Re: why use the job 'itemIDIndex' to convert the itemid to index?

2011-09-20 Thread Sean Owen
It is a problem -- but should be are. IDs are hashed to 31-bit
integers, so the probability of collision is small. However you don't
have to have too many items before it's probable that some two have
collided. (IIRC, that's about 2 ^ (31/2) ? )

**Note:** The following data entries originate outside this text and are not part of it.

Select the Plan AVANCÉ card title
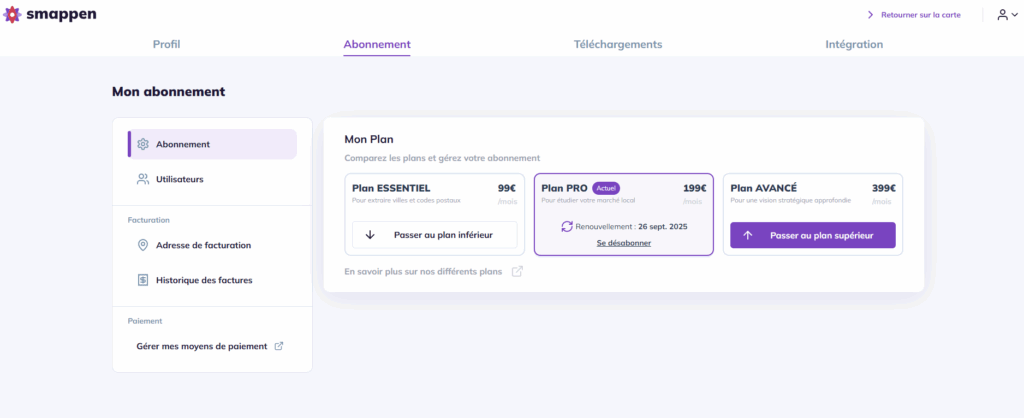This screenshot has height=418, width=1024. coord(763,188)

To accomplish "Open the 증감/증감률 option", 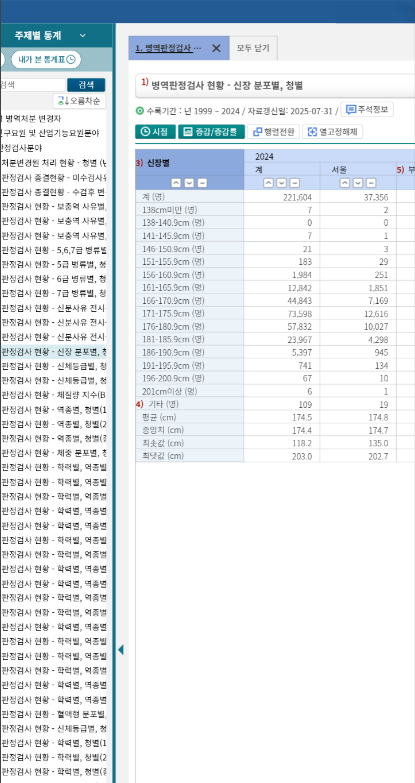I will (211, 132).
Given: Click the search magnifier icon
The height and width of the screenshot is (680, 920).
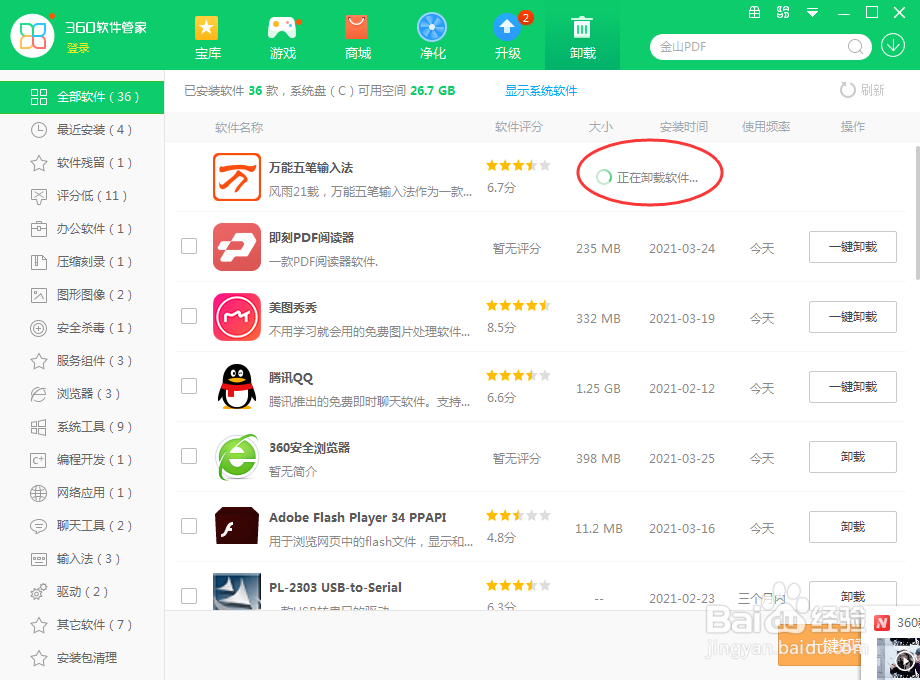Looking at the screenshot, I should coord(855,46).
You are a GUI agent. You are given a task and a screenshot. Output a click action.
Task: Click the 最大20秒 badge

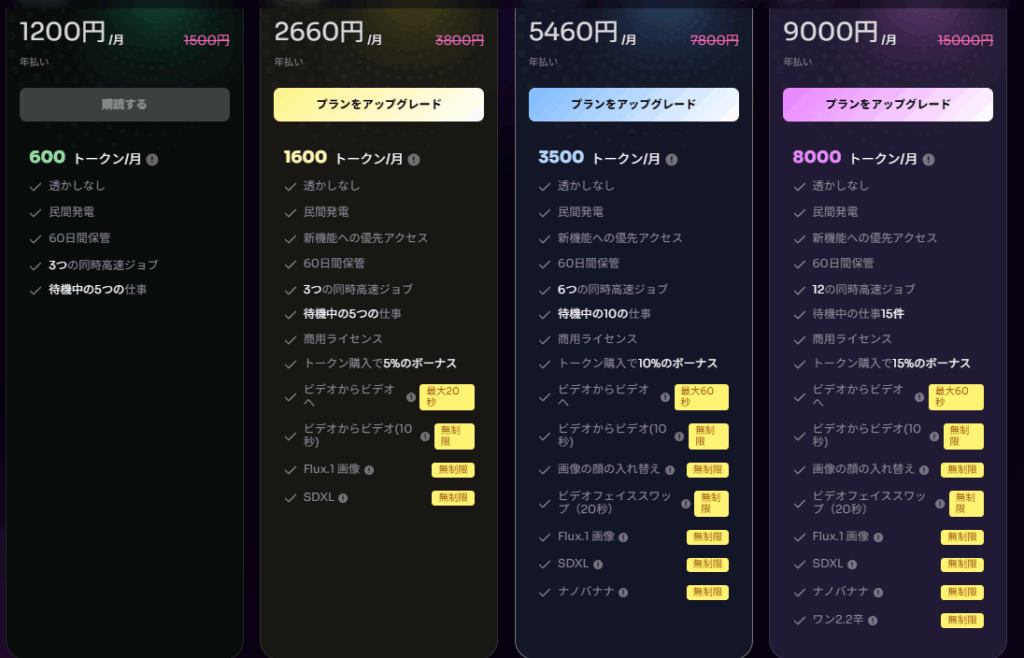(447, 397)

In practice it doesn't hurt much. It just means that data from two
different items has been mixed up and treated as if it was all from
one item. That's not ideal, but has a tiny overall effect on
recommendations.

Another practical tip: if your item IDs all fit into an unsigned int
already, then the hash function won't mix them up at all as all of
them will hash to themselves.

2011/9/20 张玉东 :
> I am trouble with this problem, if two itemids are mapped to the same index, 
> then how to compute the similarity between them?
>
>
>


Re: why use the job 'itemIDIndex' to convert the itemid to index?

2011-09-20 Thread 张玉东
Yes, the probability of collision is quite small. But I mean it is not 
necessary to do this step, I can not find any help of it to the following 
computations.

-邮件原件-
发件人: Sean Owen [mailto:sro...@gmail.com] 
发送时间: 2011年9月20日 18:37
收件人: user@mahout.apache.org
主题: Re: why use the job 'itemIDIndex' to convert the itemid to index?

It is a problem -- but should be are. IDs are hashed to 31-bit
integers, so the probability of collision is small. However you don't
have to have too many items before it's probable that some two have
collided. (IIRC, that's about 2 ^ (31/2) ? )

In practice it doesn't hurt much. It just means that data from two
different items has been mixed up and treated as if it was all from
one item. That's not ideal, but has a tiny overall effect on
recommendations.

Another practical tip: if your item IDs all fit into an unsigned int
already, then the hash function won't mix them up at all as all of
them will hash to themselves.

2011/9/20 张玉东 :
> I am trouble with this problem, if two itemids are mapped to the same index, 
> then how to compute the similarity between them?
>
>
>


Re: why use the job 'itemIDIndex' to convert the itemid to index?

2011-09-20 Thread Sean Owen
It is necessary. We want to support input where IDs are possibly
64-bit longs, for consistency with the non-distributed code.
But, 64-bit values are too large to be used as indexes into a Vector.
So they are hashed and then un-hashed by a dictionary lookup.

On Tue, Sep 20, 2011 at 11:44 AM, 张玉东  wrote:
> Yes, the probability of collision is quite small. But I mean it is not 
> necessary to do this step, I can not find any help of it to the following 
> computations.
>


Re: why use the job 'itemIDIndex' to convert the itemid to index?

2011-09-20 Thread 张玉东
Thanks, I understand. I am not familiar with the algorithms of non-distributed 
method.

-邮件原件-
发件人: Sean Owen [mailto:sro...@gmail.com] 
发送时间: 2011年9月20日 18:46
收件人: user@mahout.apache.org
主题: Re: why use the job 'itemIDIndex' to convert the itemid to index?

It is necessary. We want to support input where IDs are possibly
64-bit longs, for consistency with the non-distributed code.
But, 64-bit values are too large to be used as indexes into a Vector.
So they are hashed and then un-hashed by a dictionary lookup.

On Tue, Sep 20, 2011 at 11:44 AM, 张玉东  wrote:
> Yes, the probability of collision is quite small. But I mean it is not 
> necessary to do this step, I can not find any help of it to the following 
> computations.
>